The petition is calling for reform and introducing oversight to the BC Conservation Officer Service
a-local-wildlife-photographer-captures-a-black-bear-cub-at-an-undisclosed-location-in-the-tri-cities
A local wildlife photographer captures a black bear cub at an undisclosed location in the Tri-Cities.⁠ Photo by Mitchell Wentzell

A petition launched in response to the capture and killing of several bears in the Tri-Cities has garnered over 34,000 signatures calling for reform and introducing oversight to the BC Conservation Officer Service.

By the morning of March 12, that put it within under one thousand signees of its 35,000-signature target listed on the website change.org.

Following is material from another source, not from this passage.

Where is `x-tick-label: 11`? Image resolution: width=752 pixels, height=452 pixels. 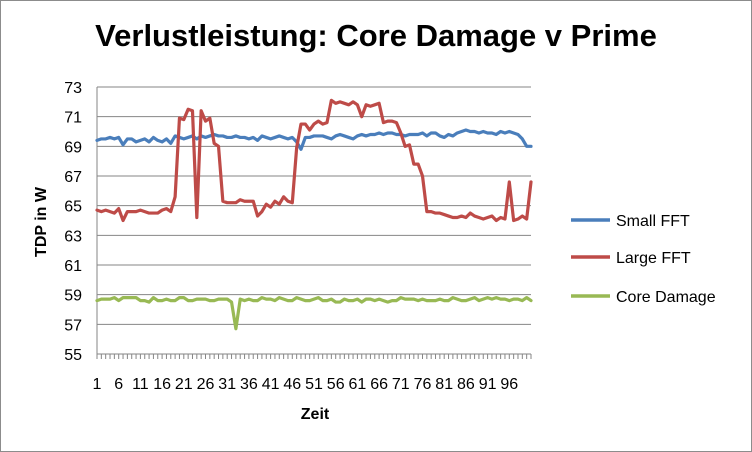
x-tick-label: 11 is located at coordinates (140, 384).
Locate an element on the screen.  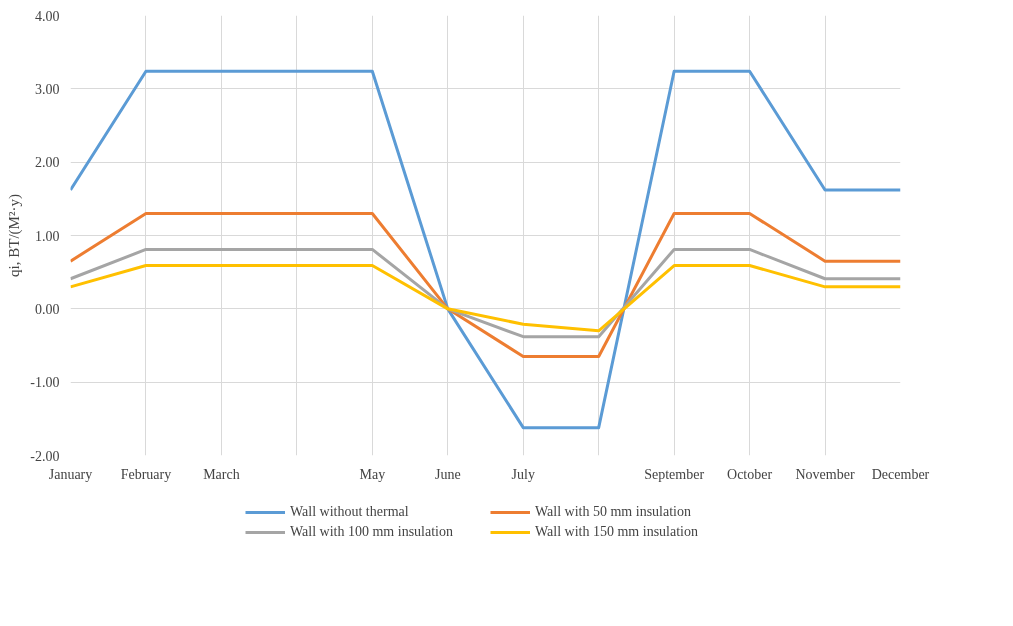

Started in January by the Metro Vancouver activist group Stop Animal Brutality, it is addressed to the Minister of Environment and Climate Change George Heyman; Minister of Forests, Lands and Natural Resources Doug Donaldson; assistant deputy minister of environment and climate change Jim Standen; and chief conservation officer Doug Forsdick.

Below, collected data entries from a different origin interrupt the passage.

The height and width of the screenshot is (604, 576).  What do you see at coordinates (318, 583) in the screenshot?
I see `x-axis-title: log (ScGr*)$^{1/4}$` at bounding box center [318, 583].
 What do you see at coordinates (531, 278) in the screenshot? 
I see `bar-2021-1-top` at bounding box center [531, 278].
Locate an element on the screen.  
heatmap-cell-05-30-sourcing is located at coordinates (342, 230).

In a five-point set of demands, the group urges: 

  • BC Conservation Officer Service (BCCOS) further prioritize preventive measures and education over the killing of bears;
  • BCCOS be placed under independent oversight; 
  • municipalities receive more funding to ramp up bylaw enforcement related to wildlife feeding and leaving out attractants;
  • BCCOS hand out fines and press charges in relation to wildlife attractants;
  • and all BCCOS members receive training in “animal sentience and behaviour to better understand the animals they work with.”

In 2019, 30 bears were destroyed by the conservation officers in the Tri-Cities, a significant hike from the previous year.

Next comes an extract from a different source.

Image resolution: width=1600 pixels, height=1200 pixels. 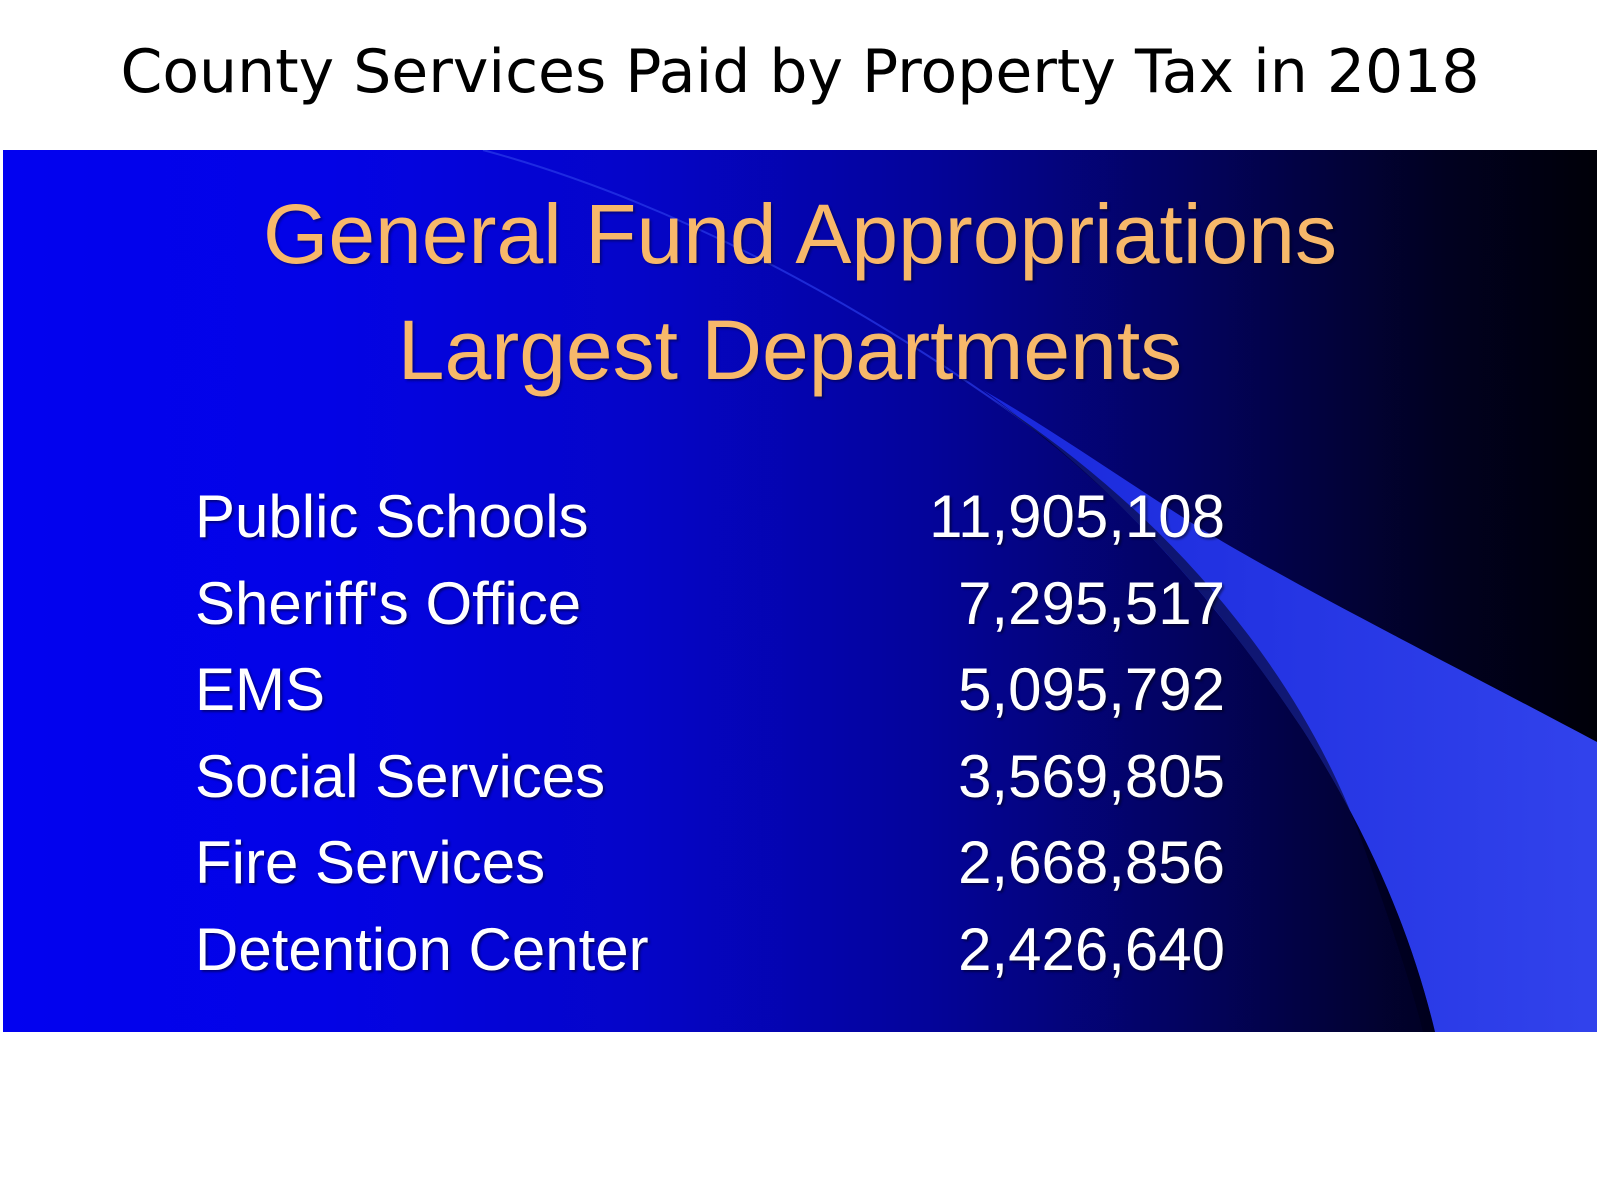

Several groups — from academics and activists to lawyers and residents of the Tri-Cities — have called for an overhaul of the way the BC Conservation Officer Service operates. In one case, it even sparked one Coquitlam resident to launch an effort to have BCCOS use Finnish bear dogs to scare bears out of residential areas. 

For its part, the Ministry of Environment and Climate Change — which oversees the BCCOS — as well as several of the service’s officers have repeatedly told The Tri-City news that much of their work is focused on removing attractants from urban areas. Killing bears, they contend, is a last resort and represents small percentage of their activities. 

It’s residents, they say, who need to take the issue more seriously and stop leaving out food waste that attracts bruins to their neighbourhoods.